Keeping it musical, These care-home album cover recreations are 🔥
I’m not sure it was possible to be online in the past week without seeing the Penguin Relationship Flow Chart which Kyoto Aquarium produced. For the full context, though, Nerdist has the best-sourced overview of the story that I’ve seen (including the fact that there’s actually 2 flow-charts, as Tokyo’s Sumida Aquarium has one too).
Running over people you don’t agree with is escalating as a meme, because it’s 2020, so of course it is. And, to refer back to today’s opening ramble, of course it’s a right-wing tactic: stupid, and cruel.
If you make time for one thing from this edition of the Chronicle, please let it be Isabel Wilkerson’s startling, eye-opening meditation on the concept of caste as the root of our toxic racial hierarchies. It explains most of why 2020 in the US is a waking nightmare, and why problems with racism have been so difficult to resolve.
And if that’s left you feeling a little sad (because you’re not a goddamned monster), there’s something melancholy-yet-soothing about Felicia Chiao’s beautiful illustrations on the theme of mental health.

> **INFORMATION**
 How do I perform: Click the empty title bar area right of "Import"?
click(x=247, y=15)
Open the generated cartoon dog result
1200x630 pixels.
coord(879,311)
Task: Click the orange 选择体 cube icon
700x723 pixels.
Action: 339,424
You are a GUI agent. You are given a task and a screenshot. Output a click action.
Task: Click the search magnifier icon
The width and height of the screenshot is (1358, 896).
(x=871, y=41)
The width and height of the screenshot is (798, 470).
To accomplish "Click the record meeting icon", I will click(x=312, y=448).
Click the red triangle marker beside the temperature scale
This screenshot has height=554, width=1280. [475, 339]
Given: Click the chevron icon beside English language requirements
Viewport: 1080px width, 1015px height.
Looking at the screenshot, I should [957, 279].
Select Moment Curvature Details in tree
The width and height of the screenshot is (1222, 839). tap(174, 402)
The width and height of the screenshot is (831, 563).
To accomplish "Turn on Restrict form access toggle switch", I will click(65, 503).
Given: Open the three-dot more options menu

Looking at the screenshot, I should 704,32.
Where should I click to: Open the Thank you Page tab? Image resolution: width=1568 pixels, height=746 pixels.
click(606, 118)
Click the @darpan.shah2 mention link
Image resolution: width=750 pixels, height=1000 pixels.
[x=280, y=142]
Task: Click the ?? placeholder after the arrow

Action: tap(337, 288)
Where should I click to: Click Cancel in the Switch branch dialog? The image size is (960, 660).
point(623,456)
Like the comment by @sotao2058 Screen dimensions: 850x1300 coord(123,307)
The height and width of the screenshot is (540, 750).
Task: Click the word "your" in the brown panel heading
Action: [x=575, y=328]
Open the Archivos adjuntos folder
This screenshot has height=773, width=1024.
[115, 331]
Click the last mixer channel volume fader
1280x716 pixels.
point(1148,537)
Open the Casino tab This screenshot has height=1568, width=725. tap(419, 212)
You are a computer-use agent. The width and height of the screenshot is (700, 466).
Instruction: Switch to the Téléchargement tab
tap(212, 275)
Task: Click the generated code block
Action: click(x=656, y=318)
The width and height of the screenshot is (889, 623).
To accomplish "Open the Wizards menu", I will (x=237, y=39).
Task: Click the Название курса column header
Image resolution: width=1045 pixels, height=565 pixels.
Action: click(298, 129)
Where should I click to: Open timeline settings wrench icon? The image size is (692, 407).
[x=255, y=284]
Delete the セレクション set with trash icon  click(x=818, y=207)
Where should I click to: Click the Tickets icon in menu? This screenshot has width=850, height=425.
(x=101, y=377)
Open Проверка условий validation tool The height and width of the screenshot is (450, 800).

> **QUESTIONS**
a) Answer these from the Chronicle excerpt:
(i) Which aquarium produced the Penguin Relationship Flow Chart?
(ii) Which other aquarium also has a flow chart?
(iii) Whose illustrations on the theme of mental health are mentioned?
b) Switch "meditation" to "essay" in the Chronicle excerpt, and write out the passage from "If you make" up to and including "of mental health.".
c) Carry on the Chronicle excerpt, beginning right after its final sentence about Felicia Chiao's illustrations.

> **ANSWER LIST**
a)
(i) Kyoto Aquarium
(ii) Tokyo's Sumida Aquarium
(iii) Felicia Chiao's

b)
If you make time for one thing from this edition of the Chronicle, please let it be Isabel Wilkerson’s startling, eye-opening essay on the concept of caste as the root of our toxic racial hierarchies. It explains most of why 2020 in the US is a waking nightmare, and why problems with racism have been so difficult to resolve.
And if that’s left you feeling a little sad (because you’re not a goddamned monster), there’s something melancholy-yet-soothing about Felicia Chiao’s beautiful illustrations on the theme of mental health.

c)
Alright, palate cleansed, we’re back yet again on-board the nostalgia train, barreling towards The Far Side, which Gary Larson quit doing 25 years(!) ago. But now he’s very tentatively, kind of, back! Or, rather, he’s been tinkering with digital illustration tools, and put a few of the results online. Two of the 3 works shared are reminiscent, to me, of the “half baked” sketches which Larson shared in The PreHistory of the Far Side – not really cartoons, quite; more ideas. But the middle cartoon, “Probe and release“, really captures the essence of what I loved about The Far Side as a kid–twisted, weird, kinda cheesy, a bit gross…
I didn’t know much about the history of Charles II’s post-restoration manhunt for the judges who voted to behead his dad, but it’s a fascinating early overlap in the histories of the UK and the US.
Lastly this week, but by no means least, OMG, In-N-Out burger sell drink cup shoes!